— Exercise details —
Word for word, transcribe the data below.

— Supplied material —
——————

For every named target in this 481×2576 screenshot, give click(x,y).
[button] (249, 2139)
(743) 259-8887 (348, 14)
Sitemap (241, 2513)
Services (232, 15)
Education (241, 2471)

——————

— Answer box —
For every named target in this 481×2576 screenshot, give click(x,y).
[button] (249, 2139)
(743) 259-8887 (348, 14)
Sitemap (241, 2513)
Services (232, 15)
Education (241, 2471)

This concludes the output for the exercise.